There is a difference between surviving forever and living forever.
One who achieves eternal life must have become like the eternal
who has mastered life -- he must be perfect.
What Death
Does to Life
In contemporary discussion, opposite attitudes arise as one faces imminent
death. For Martin Heidegger, man at his best is committed to
whatever he does as Sein-zum-Tode --
being unto death. For
him, the consciousness of death at this level is intertwined
with the sense of the passing of time, projects, and guilt. On
different grounds, Jean-Paul Sartre and Camus affirm the essence
of "living on the underground," the constant threat
of death as somehow leading to the existential virtue of authenticity.
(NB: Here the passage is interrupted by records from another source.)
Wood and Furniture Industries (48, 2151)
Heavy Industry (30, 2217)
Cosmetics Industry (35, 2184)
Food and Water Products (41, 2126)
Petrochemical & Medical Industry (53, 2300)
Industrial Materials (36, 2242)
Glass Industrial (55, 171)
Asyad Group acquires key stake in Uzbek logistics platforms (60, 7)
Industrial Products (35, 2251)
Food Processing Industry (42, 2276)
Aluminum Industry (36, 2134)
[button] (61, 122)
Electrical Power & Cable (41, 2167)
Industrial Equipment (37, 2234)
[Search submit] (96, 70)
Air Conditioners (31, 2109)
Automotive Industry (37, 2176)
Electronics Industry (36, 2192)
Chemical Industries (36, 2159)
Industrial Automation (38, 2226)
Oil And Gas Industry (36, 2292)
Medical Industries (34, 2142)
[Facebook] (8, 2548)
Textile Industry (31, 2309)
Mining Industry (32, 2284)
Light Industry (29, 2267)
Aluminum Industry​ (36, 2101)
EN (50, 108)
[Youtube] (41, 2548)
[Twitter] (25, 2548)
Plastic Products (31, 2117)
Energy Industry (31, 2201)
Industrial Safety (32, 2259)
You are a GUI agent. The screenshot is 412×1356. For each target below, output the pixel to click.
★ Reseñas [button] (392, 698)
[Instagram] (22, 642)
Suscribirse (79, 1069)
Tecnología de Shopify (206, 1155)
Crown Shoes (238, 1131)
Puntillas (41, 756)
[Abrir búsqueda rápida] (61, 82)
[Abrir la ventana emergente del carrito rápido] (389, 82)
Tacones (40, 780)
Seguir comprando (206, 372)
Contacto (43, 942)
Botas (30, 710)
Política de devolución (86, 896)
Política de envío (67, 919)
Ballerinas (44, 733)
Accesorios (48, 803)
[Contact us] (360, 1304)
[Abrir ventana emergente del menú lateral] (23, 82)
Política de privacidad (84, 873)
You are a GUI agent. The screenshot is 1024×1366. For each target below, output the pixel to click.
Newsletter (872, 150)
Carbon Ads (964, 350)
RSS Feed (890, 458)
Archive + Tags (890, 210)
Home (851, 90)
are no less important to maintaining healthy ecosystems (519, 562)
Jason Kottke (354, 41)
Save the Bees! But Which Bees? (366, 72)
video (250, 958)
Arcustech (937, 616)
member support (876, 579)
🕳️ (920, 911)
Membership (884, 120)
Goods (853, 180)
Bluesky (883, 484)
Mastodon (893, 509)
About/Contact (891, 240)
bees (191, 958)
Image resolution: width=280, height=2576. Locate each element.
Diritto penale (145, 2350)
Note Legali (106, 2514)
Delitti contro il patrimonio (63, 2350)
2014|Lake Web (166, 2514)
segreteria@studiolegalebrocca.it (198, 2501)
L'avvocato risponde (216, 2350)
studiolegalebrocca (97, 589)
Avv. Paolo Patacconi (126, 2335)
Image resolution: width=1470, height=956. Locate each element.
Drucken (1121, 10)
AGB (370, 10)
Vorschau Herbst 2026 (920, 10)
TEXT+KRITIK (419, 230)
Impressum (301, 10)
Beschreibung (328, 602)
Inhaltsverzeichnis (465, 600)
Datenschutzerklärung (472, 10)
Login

One is most alive when he is closest to death. On other grounds,
Viktor Frankl recalls his prison camp experience as his clearest
and closest understanding of love.
For Joseph Smith, death is indeed the outside limit and sometimes the
cost of a Christ-like mission. There may be slow martyrdom, as
when one "wastes and wears out his life" in bringing
to light hidden things of darkness. "Be faithful, even if
you should be slain," he was told early. Or death may fulfill,
atone, redeem. "Do not be alarmed, brethren, for they can
only do what they did to the ancient saints. They can only kill
the body." To the degree that this statement of Joseph Smith
in the menace of a mob comforted his brethren, they had caught
the vision. But notice that for Joseph Smith death was not a
mere incident because the body is finally indestructible. The
quality of man's resurrection depends upon his response to the
way of Christ. To preserve the mortal body by betrayal of Christ
is a death worse than death.
The Body
as Enemy
In many religions, ancient and modern, the body is viewed as an impediment
to the spiritual life, a prison or as Plato put it, "an
outlandish slough," a Gnostic prison. Among Buddhists the
body or skhanda is finally recognized as inferior
and even as unreal. So likewise in Christian Science. In the
religions of escape in the Far East, persistence of life in the
body is viewed as the extension of karma,
a kind of punishment. And where the objective is not utter annihilation,
the body is to be deprived and mortified but with the high air
to achieve the extinction of desire. In monastic Catholic traditions
and pious Protestant ones, there is a similar effort, often ascribed
to Paul that takes initiative in asceticism. Gandhi expressed
two world traditions, occidental and oriental; in saying he wished
he had never experienced fleshly impulse.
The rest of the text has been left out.